Problem to work on - Give the stretch of the listing from the line containing "Identify the location of post-3-notes-card: ‹" through the line containing "I want to click on top-bar, so" as a numbered list, skipping blank lines.

[Saved entries]
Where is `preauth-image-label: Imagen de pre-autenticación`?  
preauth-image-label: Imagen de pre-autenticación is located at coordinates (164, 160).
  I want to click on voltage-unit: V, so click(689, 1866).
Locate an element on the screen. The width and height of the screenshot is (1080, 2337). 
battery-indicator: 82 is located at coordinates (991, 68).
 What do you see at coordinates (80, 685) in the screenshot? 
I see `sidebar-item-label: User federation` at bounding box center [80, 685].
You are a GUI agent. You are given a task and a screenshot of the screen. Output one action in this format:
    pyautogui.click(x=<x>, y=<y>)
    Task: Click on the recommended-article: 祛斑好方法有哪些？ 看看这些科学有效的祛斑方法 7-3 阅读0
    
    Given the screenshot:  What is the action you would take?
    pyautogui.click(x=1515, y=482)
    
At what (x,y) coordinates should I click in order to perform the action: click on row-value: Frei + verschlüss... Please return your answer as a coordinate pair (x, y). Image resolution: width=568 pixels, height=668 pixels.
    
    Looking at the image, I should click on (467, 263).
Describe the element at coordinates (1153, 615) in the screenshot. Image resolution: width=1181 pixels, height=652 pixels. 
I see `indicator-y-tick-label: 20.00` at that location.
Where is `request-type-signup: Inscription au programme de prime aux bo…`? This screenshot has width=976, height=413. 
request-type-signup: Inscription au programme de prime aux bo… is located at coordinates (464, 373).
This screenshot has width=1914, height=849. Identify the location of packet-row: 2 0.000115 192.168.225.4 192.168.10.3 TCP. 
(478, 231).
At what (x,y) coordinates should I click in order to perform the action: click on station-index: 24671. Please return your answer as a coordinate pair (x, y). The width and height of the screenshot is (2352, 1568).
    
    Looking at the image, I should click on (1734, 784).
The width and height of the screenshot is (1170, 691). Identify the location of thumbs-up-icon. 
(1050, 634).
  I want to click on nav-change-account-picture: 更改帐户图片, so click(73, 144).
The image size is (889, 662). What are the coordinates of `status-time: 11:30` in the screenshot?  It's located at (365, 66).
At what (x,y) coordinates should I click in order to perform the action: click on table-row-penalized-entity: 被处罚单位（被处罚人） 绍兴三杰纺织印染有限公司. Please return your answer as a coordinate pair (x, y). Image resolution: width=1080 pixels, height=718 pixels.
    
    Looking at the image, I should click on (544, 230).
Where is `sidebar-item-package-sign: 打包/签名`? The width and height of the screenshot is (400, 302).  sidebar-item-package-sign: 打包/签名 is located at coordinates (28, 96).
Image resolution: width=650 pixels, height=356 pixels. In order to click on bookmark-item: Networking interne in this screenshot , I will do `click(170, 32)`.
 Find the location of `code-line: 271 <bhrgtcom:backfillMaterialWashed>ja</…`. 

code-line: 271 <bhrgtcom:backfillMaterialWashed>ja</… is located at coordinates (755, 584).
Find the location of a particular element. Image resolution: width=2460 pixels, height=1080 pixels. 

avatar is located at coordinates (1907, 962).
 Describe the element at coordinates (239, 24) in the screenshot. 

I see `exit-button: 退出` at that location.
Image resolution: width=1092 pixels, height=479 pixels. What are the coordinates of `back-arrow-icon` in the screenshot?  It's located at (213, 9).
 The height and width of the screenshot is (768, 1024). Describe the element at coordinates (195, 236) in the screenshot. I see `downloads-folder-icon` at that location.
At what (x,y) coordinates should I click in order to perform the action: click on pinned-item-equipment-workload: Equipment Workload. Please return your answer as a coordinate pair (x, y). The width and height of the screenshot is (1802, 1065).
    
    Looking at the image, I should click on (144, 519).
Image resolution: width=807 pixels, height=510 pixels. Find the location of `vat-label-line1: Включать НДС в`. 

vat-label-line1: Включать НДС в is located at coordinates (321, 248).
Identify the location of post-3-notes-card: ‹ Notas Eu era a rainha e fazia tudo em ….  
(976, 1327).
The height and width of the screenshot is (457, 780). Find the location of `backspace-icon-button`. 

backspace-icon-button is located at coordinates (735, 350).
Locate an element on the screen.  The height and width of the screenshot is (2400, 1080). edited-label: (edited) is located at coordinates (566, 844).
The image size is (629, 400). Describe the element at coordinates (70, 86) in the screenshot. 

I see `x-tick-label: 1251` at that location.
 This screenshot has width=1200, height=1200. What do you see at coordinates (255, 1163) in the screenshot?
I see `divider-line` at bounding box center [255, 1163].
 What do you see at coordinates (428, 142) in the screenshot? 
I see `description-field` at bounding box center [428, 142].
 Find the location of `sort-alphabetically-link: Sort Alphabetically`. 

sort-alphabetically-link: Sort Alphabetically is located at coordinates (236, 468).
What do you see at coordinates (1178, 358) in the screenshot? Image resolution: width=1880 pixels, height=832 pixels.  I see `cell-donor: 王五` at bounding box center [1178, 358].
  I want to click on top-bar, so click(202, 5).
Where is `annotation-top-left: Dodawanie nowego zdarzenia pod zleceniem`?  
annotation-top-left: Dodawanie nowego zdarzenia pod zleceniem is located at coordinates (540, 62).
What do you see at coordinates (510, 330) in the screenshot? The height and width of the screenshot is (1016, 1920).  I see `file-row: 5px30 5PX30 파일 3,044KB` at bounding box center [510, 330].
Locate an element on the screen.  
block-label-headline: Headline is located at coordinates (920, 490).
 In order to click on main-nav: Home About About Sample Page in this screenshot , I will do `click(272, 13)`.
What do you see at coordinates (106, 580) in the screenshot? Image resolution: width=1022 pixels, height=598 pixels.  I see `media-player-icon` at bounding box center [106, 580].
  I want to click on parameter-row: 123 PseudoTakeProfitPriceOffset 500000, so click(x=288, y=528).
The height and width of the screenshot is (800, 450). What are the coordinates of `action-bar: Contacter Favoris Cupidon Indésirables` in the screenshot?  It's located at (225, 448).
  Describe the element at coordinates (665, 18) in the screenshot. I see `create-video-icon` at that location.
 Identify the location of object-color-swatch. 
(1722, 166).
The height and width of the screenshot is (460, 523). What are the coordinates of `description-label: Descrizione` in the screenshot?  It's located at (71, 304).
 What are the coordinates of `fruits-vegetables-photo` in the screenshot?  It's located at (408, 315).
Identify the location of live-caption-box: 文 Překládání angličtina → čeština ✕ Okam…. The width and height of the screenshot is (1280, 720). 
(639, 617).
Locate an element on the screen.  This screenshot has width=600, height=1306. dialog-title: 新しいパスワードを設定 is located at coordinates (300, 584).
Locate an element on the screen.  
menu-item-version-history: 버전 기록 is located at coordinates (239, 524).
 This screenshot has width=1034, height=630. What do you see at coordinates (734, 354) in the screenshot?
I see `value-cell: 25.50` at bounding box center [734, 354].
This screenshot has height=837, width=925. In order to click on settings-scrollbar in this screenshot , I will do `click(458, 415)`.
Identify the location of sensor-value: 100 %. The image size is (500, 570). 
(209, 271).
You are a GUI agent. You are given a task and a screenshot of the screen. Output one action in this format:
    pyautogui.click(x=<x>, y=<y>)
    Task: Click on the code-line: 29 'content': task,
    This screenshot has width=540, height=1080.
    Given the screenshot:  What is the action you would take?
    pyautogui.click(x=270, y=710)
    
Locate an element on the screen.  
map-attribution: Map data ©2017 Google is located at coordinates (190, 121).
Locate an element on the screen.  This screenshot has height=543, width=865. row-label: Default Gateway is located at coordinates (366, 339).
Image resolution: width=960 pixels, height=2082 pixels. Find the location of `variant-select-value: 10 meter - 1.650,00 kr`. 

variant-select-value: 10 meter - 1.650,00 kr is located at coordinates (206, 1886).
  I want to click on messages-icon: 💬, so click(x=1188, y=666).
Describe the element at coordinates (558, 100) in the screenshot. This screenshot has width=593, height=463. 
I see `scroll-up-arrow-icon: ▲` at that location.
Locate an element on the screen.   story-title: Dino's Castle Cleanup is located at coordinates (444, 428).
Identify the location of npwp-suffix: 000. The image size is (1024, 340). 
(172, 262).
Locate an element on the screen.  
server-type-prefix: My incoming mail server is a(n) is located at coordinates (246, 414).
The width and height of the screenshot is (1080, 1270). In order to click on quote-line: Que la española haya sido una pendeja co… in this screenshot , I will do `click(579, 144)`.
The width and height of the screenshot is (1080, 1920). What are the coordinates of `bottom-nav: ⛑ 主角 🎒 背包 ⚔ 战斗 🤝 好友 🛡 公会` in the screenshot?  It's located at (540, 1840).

Expected output -
1. Identify the location of post-3-notes-card: ‹ Notas Eu era a rainha e fazia tudo em ….  
2. (976, 1327).
3. The height and width of the screenshot is (457, 780). Find the location of `backspace-icon-button`. 
4. backspace-icon-button is located at coordinates (735, 350).
5. Locate an element on the screen.  The height and width of the screenshot is (2400, 1080). edited-label: (edited) is located at coordinates (566, 844).
6. The image size is (629, 400). Describe the element at coordinates (70, 86) in the screenshot. 
7. I see `x-tick-label: 1251` at that location.
8.  This screenshot has width=1200, height=1200. What do you see at coordinates (255, 1163) in the screenshot?
9. I see `divider-line` at bounding box center [255, 1163].
10.  What do you see at coordinates (428, 142) in the screenshot? 
11. I see `description-field` at bounding box center [428, 142].
12.  Find the location of `sort-alphabetically-link: Sort Alphabetically`. 
13. sort-alphabetically-link: Sort Alphabetically is located at coordinates (236, 468).
14. What do you see at coordinates (1178, 358) in the screenshot? Image resolution: width=1880 pixels, height=832 pixels.  I see `cell-donor: 王五` at bounding box center [1178, 358].
15.   I want to click on top-bar, so click(202, 5).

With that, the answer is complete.